Budget target: 10-50ms. This stage shouldn't be your bottleneck. If it is, you have a rendering problem, not an AI problem.

The Big Lever: Pipeline Parallelism

The latency math changes dramatically when you stop treating the pipeline as strictly sequential.

Overlap transcription and processing. Don't wait for the user to finish speaking before you start assembling context. As partial transcripts arrive via streaming, begin pre-fetching relevant context. By the time the final transcript is ready, your context window is already assembled.

Overlap processing and inference. If your system prompt and context are ready before the user's final input, you can send the partial prompt to the LLM and append the user input when it arrives. Some inference APIs support this via prompt caching or session continuity.

Overlap inference and delivery. This is just streaming — the user receives tokens as they're generated, not after the full response is complete.

With aggressive parallelism, the effective latency isn't the sum of all stages — it's closer to the latency of the slowest stage plus a small overhead for coordination. In practice, this can compress a 2,500ms sequential pipeline down to 1,200-1,500ms.

When to Skip the LLM Entirely

OpenAI's latency guide includes a recommendation most engineers overlook: "Don't default to an LLM."

Some requests don't need generative AI at all. A lookup question ("what's the pricing for the Enterprise plan?") can be answered by a keyword match against a document store in 20ms. A formatting request ("convert this to bullet points") can be handled by a rule-based transformation. A classification task ("is this question about pricing or about features?") can be done by a lightweight classifier faster than the time it takes to construct an LLM prompt.

Build a routing layer that classifies incoming requests and sends them to the appropriate handler. The LLM is the fallback for complex, open-ended queries — not the first option for every request. This doesn't just reduce latency; it reduces cost proportionally.

The Latency Budget Spreadsheet

Every real-time AI team should maintain a latency budget spreadsheet. It looks like this:

Stage	P50 target	P99 target	Current P50	Current P99
Transcription	350ms	600ms	—	—
Processing	75ms	150ms	—	—
Inference (TTFT)	250ms	500ms	—	—
Delivery	20ms	50ms	—	—
End-to-end	700ms	1,300ms	—	—

Measure each stage independently. When total latency creeps up, you know which stage is responsible. When a new feature adds context to the prompt (increasing inference latency) or adds a retrieval step (increasing processing latency), you can see the impact immediately and decide whether the quality improvement justifies the latency cost.

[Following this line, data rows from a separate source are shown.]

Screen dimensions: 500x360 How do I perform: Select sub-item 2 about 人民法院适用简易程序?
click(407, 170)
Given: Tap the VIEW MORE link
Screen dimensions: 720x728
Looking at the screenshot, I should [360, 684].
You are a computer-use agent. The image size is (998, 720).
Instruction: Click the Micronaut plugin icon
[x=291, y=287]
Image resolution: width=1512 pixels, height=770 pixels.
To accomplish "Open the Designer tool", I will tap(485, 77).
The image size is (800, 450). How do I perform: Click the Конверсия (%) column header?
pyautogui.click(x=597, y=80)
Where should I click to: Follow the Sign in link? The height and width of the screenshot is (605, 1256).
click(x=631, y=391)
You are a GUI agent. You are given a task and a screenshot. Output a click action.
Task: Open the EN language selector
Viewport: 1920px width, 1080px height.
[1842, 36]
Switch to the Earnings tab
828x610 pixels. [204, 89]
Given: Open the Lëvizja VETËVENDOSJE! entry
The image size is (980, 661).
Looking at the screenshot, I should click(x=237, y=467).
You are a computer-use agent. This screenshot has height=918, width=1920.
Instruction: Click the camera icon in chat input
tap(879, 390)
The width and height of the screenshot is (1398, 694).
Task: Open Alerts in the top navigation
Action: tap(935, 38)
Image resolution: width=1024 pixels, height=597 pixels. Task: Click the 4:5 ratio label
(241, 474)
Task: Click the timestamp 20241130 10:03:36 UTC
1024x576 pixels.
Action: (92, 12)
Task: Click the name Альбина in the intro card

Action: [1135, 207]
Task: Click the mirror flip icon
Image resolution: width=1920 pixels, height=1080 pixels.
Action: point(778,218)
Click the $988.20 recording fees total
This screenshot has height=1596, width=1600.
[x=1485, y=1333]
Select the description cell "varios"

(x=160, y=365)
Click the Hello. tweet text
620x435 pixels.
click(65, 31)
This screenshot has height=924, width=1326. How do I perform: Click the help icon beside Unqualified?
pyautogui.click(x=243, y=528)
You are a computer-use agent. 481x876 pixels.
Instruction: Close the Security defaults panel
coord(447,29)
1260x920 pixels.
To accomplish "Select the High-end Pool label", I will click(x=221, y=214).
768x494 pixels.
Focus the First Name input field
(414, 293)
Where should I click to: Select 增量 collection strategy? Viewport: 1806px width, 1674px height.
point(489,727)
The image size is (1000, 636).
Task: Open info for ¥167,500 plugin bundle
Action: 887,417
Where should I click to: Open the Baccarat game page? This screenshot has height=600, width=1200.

The P99 target matters more than the P50. A product that's fast 50% of the time and slow 1% of the time feels unreliable. Users remember the slow responses. Build for the tail, not the median.

Latency Is a Product Decision

The engineering is hard, but the harder part is the organizational discipline. Every feature request, every additional context source, every "let's also include X in the prompt" decision is a latency decision. Someone on the team has to be the person who asks "what does this cost us in milliseconds?" before it ships.

At Neothi, the 2-second budget isn't negotiable — the product is a real-time overlay during live conversations, and anything slower makes it useless. That constraint forces every engineering decision through a latency lens, which turns out to be a surprisingly effective way to build a focused product. When you can't afford to do everything, you figure out what actually matters.

Latency isn't a performance metric. It's a feature. Treat it like one.